My view is that legal claim will be resolved and upside value will be released in KDR. In reality, the discounted current value of KDR is based off this legal claim which I think will be resolved.
So why am I so bullish on KDR?
Firstly I am bullish on lithium, and I note that FOB 6% lithium prices have advanced to US$905t versus current market estimates of $700t. I believe in structural demand growth for lithium based on growth in battery demand for electronic cars etc. The tables below are from Galaxy Resources (GXY:ASX) and are a good macro summary of Electronic Vehicle (EV) growth and potential associated demand growth for lithium.
Source: Galaxy Resources
Secondly, the Earl Grey deposit is a world-class hard rock lithium deposit with the potential to be at the bottom of the lithium cost curve due to the scale of the deposit and its flay lying nature.
Source: Kidman Resources
The simple point is Earl Grey is a world-class lithium discovery. My personal view is the stock is very cheap versus its, grade, scale and potential.
Obviously this is high risk and speculative, but my experience in mining investment suggests that the underlying resource decides the success of the investment. Remember, I was the first East Coast broker to ever recommend Fortescue (FMG) about a decade ago.
If KDR successfully settles any legal action, a view I feel is likely, then it would be fair to assume KDR would be re-rated to peer group sector valuations. In that scenario, I would be expecting to see a KDR share price above $1.00, which makes KDR at 58 cents a solid risk/reward opportunity.
To put this in context, I currently have 2% of my fund in KDR as our no.1 play on potential large scale lithium exposure, yet with the investment sized in the portfolio to represent it is highly speculative and the volatile nature of mining exploration stocks.
Anyhow, that’s my idea for the Festive Season and 2017…KDR.
These are three major de-risking events for KDR, which reduce but do not eliminate the speculative nature of the stock. My fund has further increased its investment in KDR, as these events occurred.
I’ve attached KDR’s latest presentation above, which describes the SQM JV and pathway forward from here.
I don’t want to over-complicate this today. I wanted to update you on KDR after the series of positive developments and share price rise.
My key point is, however, is that KDR specific developments, most notably the SQM JV, are more positive than we had expected. Similarly, lithium prices and peer group valuations have advanced since I wrote “I would be expecting to see a KDR share price above$1.00”.
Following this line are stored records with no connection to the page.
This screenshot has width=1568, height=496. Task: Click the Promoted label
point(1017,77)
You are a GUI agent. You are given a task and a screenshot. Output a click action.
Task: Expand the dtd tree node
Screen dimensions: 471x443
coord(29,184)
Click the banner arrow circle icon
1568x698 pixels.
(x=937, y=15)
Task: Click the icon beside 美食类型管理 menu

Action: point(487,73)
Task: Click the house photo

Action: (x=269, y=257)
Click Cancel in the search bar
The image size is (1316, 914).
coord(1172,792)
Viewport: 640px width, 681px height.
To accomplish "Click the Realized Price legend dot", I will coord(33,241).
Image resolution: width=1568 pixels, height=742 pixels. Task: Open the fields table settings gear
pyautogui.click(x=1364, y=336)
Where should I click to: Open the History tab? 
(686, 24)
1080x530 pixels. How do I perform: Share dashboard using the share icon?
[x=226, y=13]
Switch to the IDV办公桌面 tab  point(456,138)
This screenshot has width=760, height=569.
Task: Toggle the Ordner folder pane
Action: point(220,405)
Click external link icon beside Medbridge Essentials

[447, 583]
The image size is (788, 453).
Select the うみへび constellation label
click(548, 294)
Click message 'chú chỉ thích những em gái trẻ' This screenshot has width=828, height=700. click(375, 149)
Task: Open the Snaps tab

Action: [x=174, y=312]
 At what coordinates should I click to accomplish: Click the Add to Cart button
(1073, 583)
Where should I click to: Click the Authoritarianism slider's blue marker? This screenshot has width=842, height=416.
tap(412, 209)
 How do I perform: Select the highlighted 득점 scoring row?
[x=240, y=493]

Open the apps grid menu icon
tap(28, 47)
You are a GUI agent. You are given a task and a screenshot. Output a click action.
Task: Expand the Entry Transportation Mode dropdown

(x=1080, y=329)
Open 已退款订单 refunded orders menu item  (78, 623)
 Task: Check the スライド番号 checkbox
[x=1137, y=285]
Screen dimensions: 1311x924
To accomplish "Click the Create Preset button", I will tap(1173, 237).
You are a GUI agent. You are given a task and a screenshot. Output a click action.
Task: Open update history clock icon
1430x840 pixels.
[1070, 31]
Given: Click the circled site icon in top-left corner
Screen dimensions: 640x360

If KDR continues to execute well and the lithium sector remains buoyant, which I see no reason to doubt, then I’d expect KDR shares to work their way up to $1.50 over the next 12-18 months.
This remains a speculative stock and that should be reflected in sizing in portfolios.
However, in my view, there remains every chance that our thesis on lithium and KDR is correct and this becomes a much larger company as it heads towards being a significant producer.